Work request
Lines before the one containing "How do I perform: Click" are left out; return that line and all lines after it, exactly, through the end of the records below.

(Dataset entries)
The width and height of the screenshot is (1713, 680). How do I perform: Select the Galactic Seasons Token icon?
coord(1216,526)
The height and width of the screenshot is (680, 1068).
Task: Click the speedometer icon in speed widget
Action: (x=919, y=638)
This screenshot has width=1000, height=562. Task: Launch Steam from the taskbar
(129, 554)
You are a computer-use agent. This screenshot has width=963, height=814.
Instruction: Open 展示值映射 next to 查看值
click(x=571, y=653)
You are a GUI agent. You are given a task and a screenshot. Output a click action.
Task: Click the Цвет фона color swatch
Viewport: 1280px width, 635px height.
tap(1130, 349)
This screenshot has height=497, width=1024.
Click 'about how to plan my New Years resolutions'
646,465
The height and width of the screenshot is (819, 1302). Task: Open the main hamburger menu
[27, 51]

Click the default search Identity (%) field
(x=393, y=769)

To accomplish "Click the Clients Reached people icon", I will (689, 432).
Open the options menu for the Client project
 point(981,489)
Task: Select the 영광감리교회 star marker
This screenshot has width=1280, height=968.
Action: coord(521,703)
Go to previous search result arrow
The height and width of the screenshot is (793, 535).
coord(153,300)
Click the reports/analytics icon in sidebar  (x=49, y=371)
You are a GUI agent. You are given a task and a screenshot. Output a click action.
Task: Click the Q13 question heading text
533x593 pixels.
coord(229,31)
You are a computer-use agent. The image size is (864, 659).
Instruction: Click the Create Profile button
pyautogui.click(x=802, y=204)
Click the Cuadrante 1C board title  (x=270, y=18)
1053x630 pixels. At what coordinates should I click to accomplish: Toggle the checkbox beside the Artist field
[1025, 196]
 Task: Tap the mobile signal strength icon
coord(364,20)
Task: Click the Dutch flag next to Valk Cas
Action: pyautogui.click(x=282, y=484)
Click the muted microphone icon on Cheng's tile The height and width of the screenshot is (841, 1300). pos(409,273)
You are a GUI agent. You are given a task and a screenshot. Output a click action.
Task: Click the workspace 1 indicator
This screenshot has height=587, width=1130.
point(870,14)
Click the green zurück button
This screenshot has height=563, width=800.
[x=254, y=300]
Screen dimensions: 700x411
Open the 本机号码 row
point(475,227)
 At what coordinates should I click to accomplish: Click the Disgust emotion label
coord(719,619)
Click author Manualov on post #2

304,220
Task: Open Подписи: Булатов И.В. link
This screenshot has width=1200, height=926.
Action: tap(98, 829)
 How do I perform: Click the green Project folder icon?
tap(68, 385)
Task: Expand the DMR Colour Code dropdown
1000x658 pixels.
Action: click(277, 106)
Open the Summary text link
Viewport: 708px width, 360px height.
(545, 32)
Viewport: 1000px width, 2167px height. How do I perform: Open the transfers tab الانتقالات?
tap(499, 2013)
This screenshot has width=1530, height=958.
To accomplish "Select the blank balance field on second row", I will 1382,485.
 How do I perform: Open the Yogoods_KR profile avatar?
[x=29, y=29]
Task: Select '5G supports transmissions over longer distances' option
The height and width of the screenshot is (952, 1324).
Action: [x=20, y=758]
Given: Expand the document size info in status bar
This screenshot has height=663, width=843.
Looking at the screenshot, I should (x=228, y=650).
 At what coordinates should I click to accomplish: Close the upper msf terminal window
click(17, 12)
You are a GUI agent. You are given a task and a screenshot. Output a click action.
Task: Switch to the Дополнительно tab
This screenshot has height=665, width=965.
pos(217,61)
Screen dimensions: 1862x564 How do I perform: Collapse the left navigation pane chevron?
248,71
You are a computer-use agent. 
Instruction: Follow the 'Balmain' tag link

Solution
 How do I perform: Click the green Project folder icon?
tap(68, 385)
Task: Expand the DMR Colour Code dropdown
1000x658 pixels.
Action: click(277, 106)
Open the Summary text link
Viewport: 708px width, 360px height.
(545, 32)
Viewport: 1000px width, 2167px height. How do I perform: Open the transfers tab الانتقالات?
tap(499, 2013)
This screenshot has width=1530, height=958.
To accomplish "Select the blank balance field on second row", I will 1382,485.
 How do I perform: Open the Yogoods_KR profile avatar?
[x=29, y=29]
Task: Select '5G supports transmissions over longer distances' option
The height and width of the screenshot is (952, 1324).
Action: [x=20, y=758]
Given: Expand the document size info in status bar
This screenshot has height=663, width=843.
Looking at the screenshot, I should (x=228, y=650).
 At what coordinates should I click to accomplish: Close the upper msf terminal window
click(17, 12)
You are a GUI agent. You are given a task and a screenshot. Output a click action.
Task: Switch to the Дополнительно tab
This screenshot has height=665, width=965.
pos(217,61)
Screen dimensions: 1862x564 How do I perform: Collapse the left navigation pane chevron?
248,71
You are a computer-use agent. 
Instruction: Follow the 'Balmain' tag link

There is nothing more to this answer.